LOUISVILLE, Ky. — In March, recruiters from the Louisville Metro Police Department (LMPD) traveled to Atlanta hoping to find officers willing to trade a job with Georgia’s largest police force for one with Kentucky’s. The immediate results were less than ideal, with only three new hires coming from the trip, along with a yet-to-be-determined number of laterals — officers transferring from other departments. 


What You Need To Know

  • LMPD is experiencing a shortage of roughly 300 officers

  • The department's recruitment efforts have taken them around the country

  • Most recently, it hosted recruits in Chicago

  • New officer recruitment is showing signs of improvement 

But there was one measure by which the trip succeeded. “We marketed it pretty productively,” said Sgt. Justin Bickett, who leads recruitment efforts for LMPD. “We got a lot of attention. It showed the nation that we’re coming.” 
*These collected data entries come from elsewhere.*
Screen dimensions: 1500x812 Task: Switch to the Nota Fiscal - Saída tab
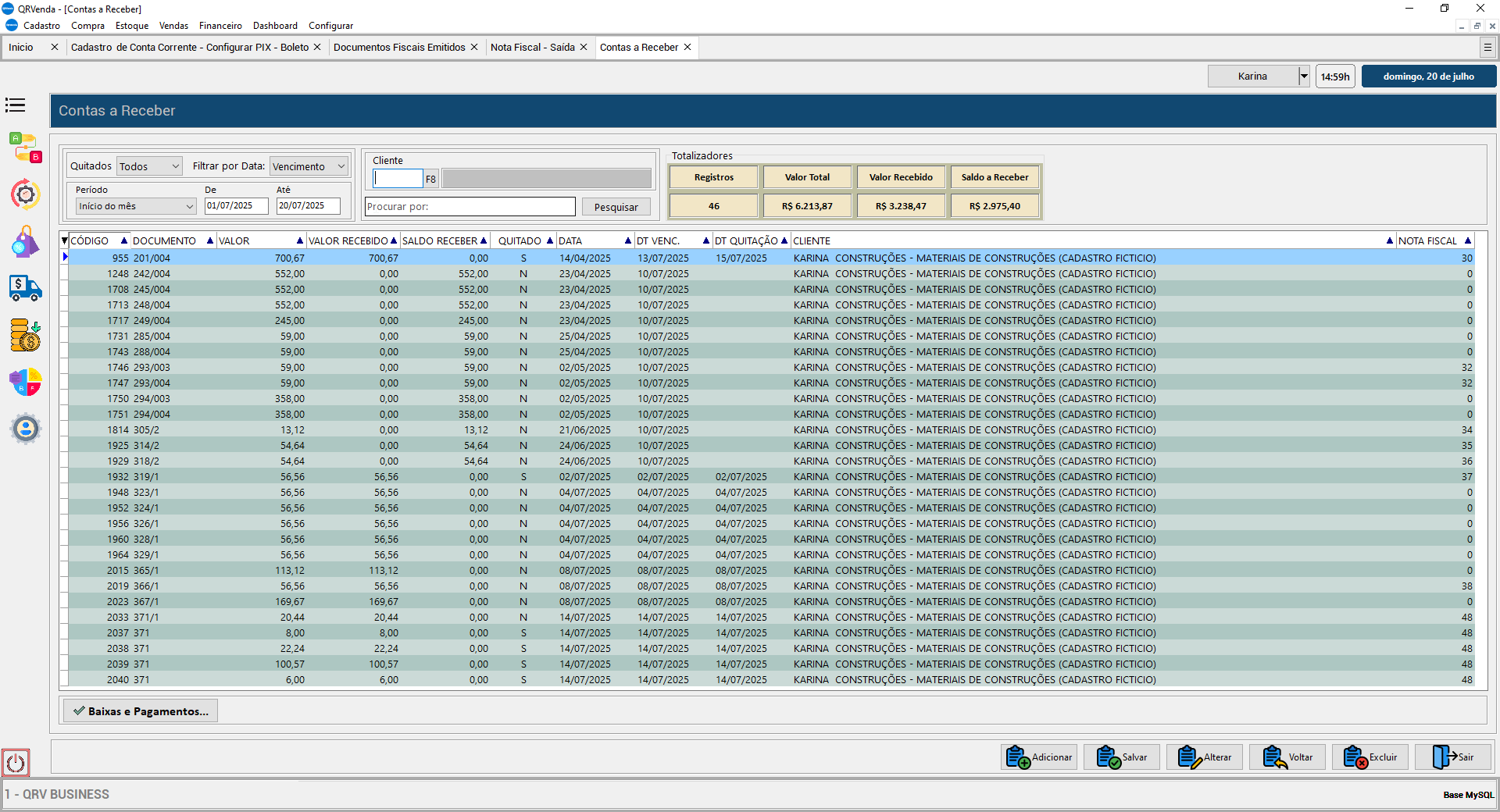pos(532,48)
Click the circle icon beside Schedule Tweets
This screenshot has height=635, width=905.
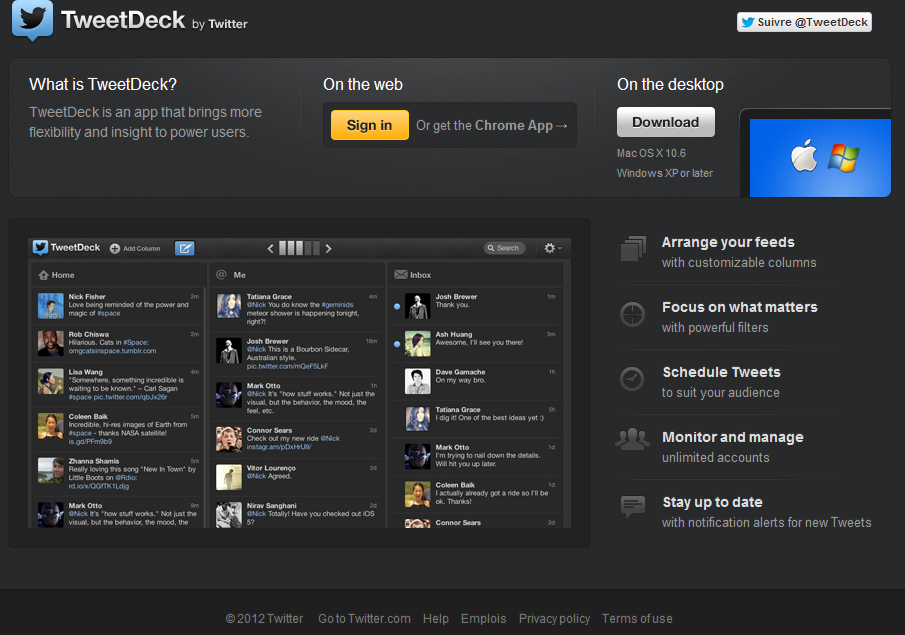pos(632,379)
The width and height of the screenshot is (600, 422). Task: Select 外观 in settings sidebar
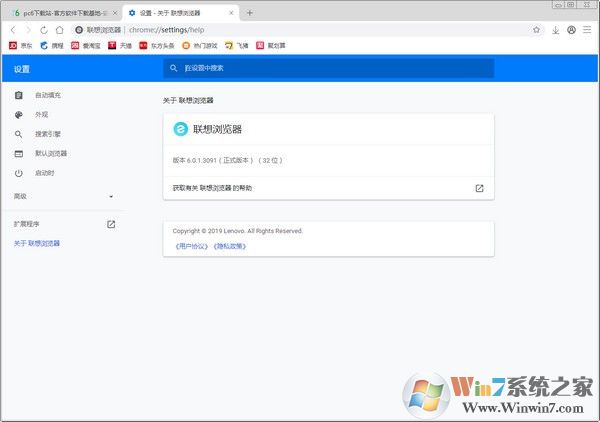click(41, 114)
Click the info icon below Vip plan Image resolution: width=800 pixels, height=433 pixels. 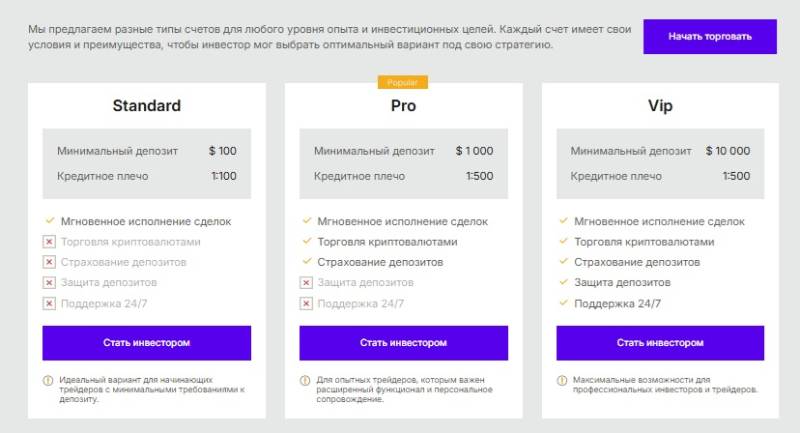(562, 381)
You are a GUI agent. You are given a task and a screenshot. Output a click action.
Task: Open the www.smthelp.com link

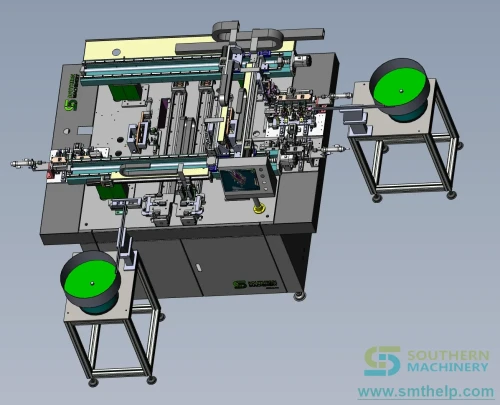[x=426, y=391]
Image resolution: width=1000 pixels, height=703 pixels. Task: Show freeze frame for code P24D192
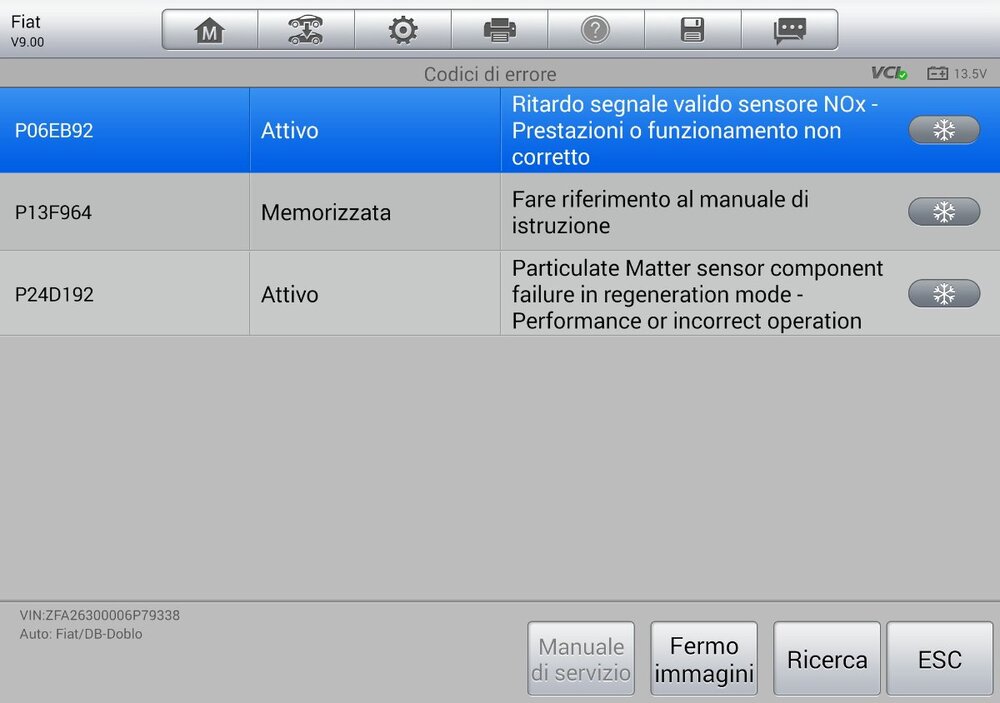943,294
The most attention-grabbing part of that marketing effort was a billboard in downtown Atlanta that featured a photo of LMPD Chief Erika Shields and a message to the officers she led in her prior job as Atlanta’s police chief. “Join us in Louisville,” the sign said. “Laterals welcome.” 

LMPD began its out-of-state recruitment efforts in Atlanta, where Chief Erika Shields served in the same role prior to coming to Louisville. (File photo)

The message may not have landed in Atlanta, but it spread. And last week, when LMPD took its second out-of-state recruiting trip, this time to Chicago, Bickett said word of LMPD’s recruitment efforts had gotten out. 

“We had people from northern Indiana and the Chicago area,” he said. “We had one from Wisconsin that was interested. We had 19 applicants from the Chicago trip.”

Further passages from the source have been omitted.